即時型アレルギーの診断は,即時型アレルギーの臨床症状と,接触した物質によるプリックテスト,患者血清中の抗原特異的免疫グロブリンE(IgE)抗体を証明する検査によって行う

遅延型アレルギーの診断は,湿疹を主体とした遅延型アレルギーの臨床症状と,接触した物質と,その成分のパッチテストないしは光パッチテストによって行う

職業性アレルギー性皮膚疾患を起こす職業として頻度の高い順に,理容・美容業,医療・介護職,製造業,調理・飲食業が挙げられる

職業別に特徴的な原因製品やアレルゲンがあるが,職種を越えて,天然および合成ゴム手袋が原因に多くみられるため,手を介する職業性アレルギー性皮膚疾患の予防と治療においてラテックスを含まない,加硫促進剤等の化学物質の面で,良質の手袋の使用が重要である

1. 職業性アレルギー性皮膚疾患の分類と診断

職業と密接に関連した疾患を職業性疾患と呼び,皮膚に限れば職業性皮膚疾患と呼称する1)。その中で,免疫的機序が関与するものを職業性アレルギー性皮膚疾患と呼ぶ。

1 分類

職業性アレルギー性皮膚疾患には,即時型アレルギーである接触蕁麻疹,接触蕁麻疹症候群,蕁麻疹,protein contact dermatitisと,遅延型アレルギーであるアレルギー性接触皮膚炎と光アレルギー性接触皮膚炎がある。

2 診断

(1)アレルギーの診断

アレルギーの診断に必要な3つの項目は,①臨床症状がある,②アレルゲンへの曝露がある,③皮膚テストが陽性,そして即時型アレルギーでは④血液検査によって患者血清中の抗原特異的免疫グロブリンE(immunoglobulin E:IgE)抗体を証明することが確定に至る。

(2)即時型アレルギー

臨床症状:蕁麻疹(接触した部位,部位を越えて全身に),呼吸器症状,消化器症状,循環器症状,ショック。
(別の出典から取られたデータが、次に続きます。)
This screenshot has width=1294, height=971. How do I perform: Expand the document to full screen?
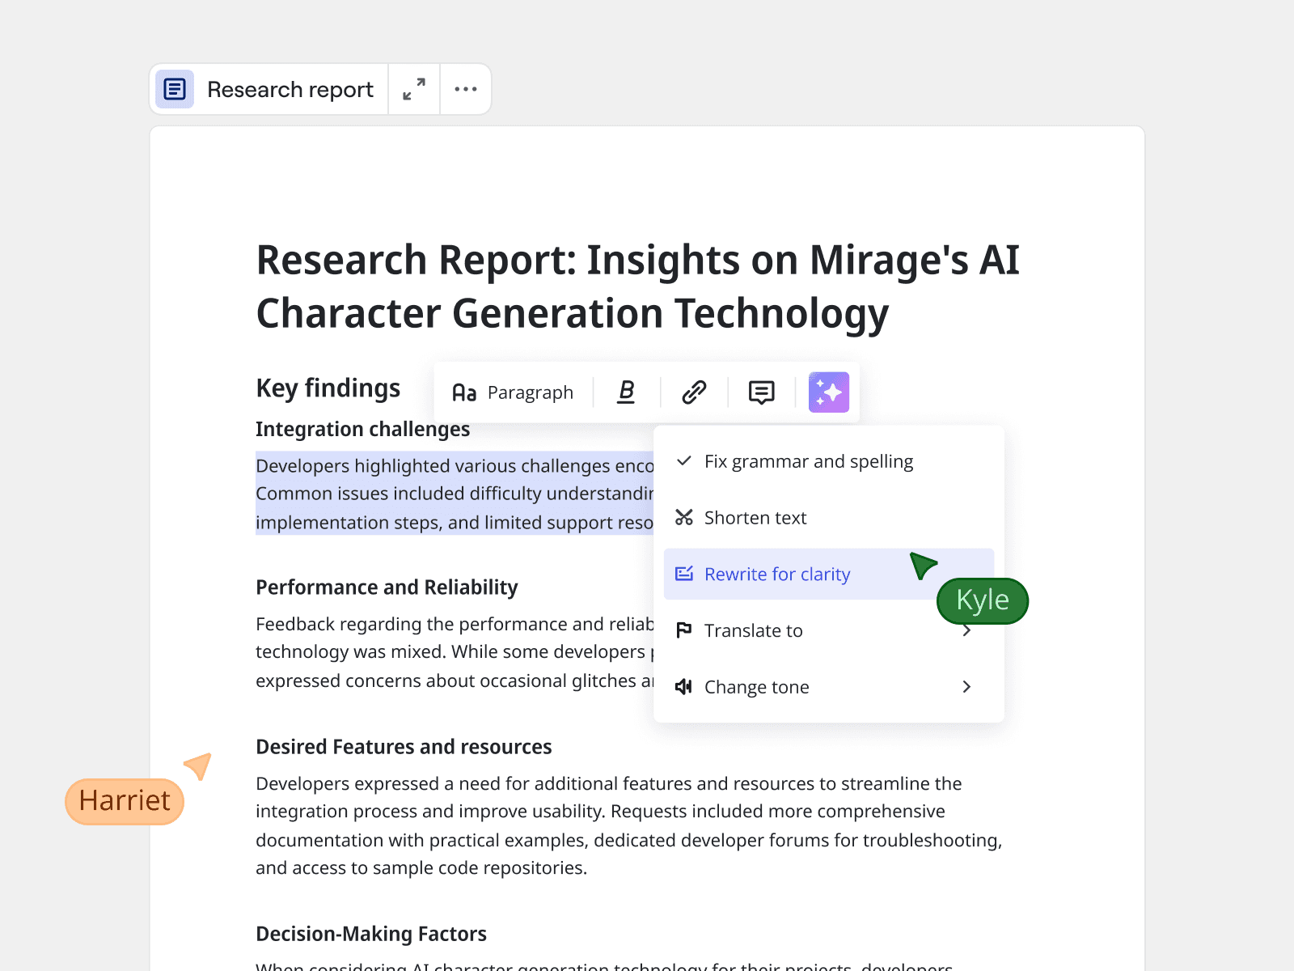click(x=414, y=89)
原因物質:多くは蛋白質,稀に単純化学物質でも起こる。

皮膚検査:プリックテスト,スクラッチテスト,使用テスト。

血液検査:患者血清中の抗原特異的IgE抗体を証明する検査(CAP-FEIA,ELISA,Immunoblot,好塩基球活性化試験等)によって行う。

(3)遅延型アレルギー

臨床症状:湿疹を主体とするが,多形紅斑や血管浮腫に類似するなど,アレルギー接触皮膚炎の皮疹は多彩である2)

原因物質:多くは単純化学物質。

皮膚検査:接触した物質,その成分のパッチテストないしは光パッチテストによって行う。刺激物質は閉鎖貼付できない。必要な場合は,濃度の設定を行い,オープンテストする。